7:30 p.m. Saturdays, 7 p.m. Tuesdays, TV Food Network.
"Oh, darlin'," says the man better known worldwide as the Naked Chef. "Won't do to tell a lady jokes about girls who'll shag anything, now will it?"
'The Naked Chef'
The punchline isn't important, anyway. The point of the joke is to reveal a salient clue about what drives the 25-year-old bloke going on 13 to judge by his looks who is inarguably the chef "du jour."
This is the "Naked Chef," a name which he immediately wants you to know he dislikes and will dispose of when he completes the third season of his TV series (the first is airing now on the Food Network), as well as his third cookbook, headed to the editors this month.
"I've hated it from Day One, but it's been a great brand," Oliver says of the title intended to convey his stripped-down, bare essentials mode of cooking and dreamed up by the same people at the BBC who gave the world the "Two Fat Ladies" cooking series.
Oliver is sitting in Monte's, the posh restaurant on toney Sloane Street where he consults, clad in chef's whites instead of his usual secondhand retro. But this rock star of a chef is readily recognizable with his trademark tousled mop (yes, he is always being told to cut it, and no, no one has ever suggested a hair net) and the porkchop sideburns that are what to wear in hip London these days.
He has just roasted a spring chicken so small it makes baby carrots look big and serves it on a bed of sauteed bitter Italian greens. "You don't have to eat it all, luv," Oliver says. "But you've got to try it." Before long, he's picking off morsels of the tender bird, popping them in his mouth, smacking his plump little-boy lips and licking his fingers. The plate slowly inches across the table until it is in front of him.
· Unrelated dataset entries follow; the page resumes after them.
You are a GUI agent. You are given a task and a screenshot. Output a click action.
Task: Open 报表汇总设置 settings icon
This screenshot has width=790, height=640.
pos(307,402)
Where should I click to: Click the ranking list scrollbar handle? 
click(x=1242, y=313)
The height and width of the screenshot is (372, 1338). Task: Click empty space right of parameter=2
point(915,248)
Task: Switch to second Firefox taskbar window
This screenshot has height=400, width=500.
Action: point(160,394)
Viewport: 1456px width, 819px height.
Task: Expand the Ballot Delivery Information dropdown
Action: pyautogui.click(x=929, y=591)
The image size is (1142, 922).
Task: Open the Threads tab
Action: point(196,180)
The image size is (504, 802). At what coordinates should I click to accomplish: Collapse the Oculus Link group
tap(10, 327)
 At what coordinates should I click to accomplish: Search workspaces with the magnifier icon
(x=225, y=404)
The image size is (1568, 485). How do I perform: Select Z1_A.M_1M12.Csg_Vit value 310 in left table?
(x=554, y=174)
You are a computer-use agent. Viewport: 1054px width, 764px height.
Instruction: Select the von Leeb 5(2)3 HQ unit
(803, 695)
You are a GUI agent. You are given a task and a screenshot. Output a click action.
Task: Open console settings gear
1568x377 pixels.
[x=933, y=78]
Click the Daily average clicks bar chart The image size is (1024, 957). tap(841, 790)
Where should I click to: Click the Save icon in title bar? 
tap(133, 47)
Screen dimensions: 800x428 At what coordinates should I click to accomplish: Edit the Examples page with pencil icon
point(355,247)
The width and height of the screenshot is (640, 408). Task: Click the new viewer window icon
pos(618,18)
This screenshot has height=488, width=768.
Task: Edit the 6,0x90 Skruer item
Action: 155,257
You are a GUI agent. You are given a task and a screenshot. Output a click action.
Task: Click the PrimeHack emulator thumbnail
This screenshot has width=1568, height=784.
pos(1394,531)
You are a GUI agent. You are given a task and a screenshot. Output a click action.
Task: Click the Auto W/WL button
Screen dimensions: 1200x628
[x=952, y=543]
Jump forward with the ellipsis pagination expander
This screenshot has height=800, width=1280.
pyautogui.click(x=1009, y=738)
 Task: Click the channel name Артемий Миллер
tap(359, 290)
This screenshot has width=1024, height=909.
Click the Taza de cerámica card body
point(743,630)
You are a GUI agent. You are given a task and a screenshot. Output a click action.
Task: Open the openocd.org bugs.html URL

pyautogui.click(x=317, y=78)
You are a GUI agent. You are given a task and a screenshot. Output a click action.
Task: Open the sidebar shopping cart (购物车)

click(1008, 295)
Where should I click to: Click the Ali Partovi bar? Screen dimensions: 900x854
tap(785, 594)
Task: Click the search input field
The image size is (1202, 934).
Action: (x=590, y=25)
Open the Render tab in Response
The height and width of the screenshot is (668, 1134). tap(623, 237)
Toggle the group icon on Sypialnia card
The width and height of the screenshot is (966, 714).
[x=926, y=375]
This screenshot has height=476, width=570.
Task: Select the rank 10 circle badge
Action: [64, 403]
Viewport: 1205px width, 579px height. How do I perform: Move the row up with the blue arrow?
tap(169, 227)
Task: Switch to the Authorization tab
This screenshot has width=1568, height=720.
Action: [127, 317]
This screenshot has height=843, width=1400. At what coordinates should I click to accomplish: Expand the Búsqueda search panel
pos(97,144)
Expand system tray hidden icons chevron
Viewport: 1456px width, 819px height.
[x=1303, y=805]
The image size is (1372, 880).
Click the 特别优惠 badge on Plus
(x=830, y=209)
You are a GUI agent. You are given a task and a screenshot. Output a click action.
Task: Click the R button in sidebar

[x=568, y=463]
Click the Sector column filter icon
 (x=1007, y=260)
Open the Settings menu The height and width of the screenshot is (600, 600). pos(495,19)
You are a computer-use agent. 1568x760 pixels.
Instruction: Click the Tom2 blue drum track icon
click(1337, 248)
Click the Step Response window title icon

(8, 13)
Such gusto helps explain Oliver's nearly overnight success, which has turned him into a global television personality and best-selling cookbook author and an immediate smash in the United States, where he hit the ground running last fall and hasn't stopped, madly signing books, chatting it up on American talk shows and doing regular spots on NBC's "Today" show.
But it is his roots as an Essex boy that are most telling. People from this gritty county east of London are considered how to put it? low on the food chain in England's impenetrable class structure. Hence, the Essex girl jokes. And Oliver's desire to prove himself.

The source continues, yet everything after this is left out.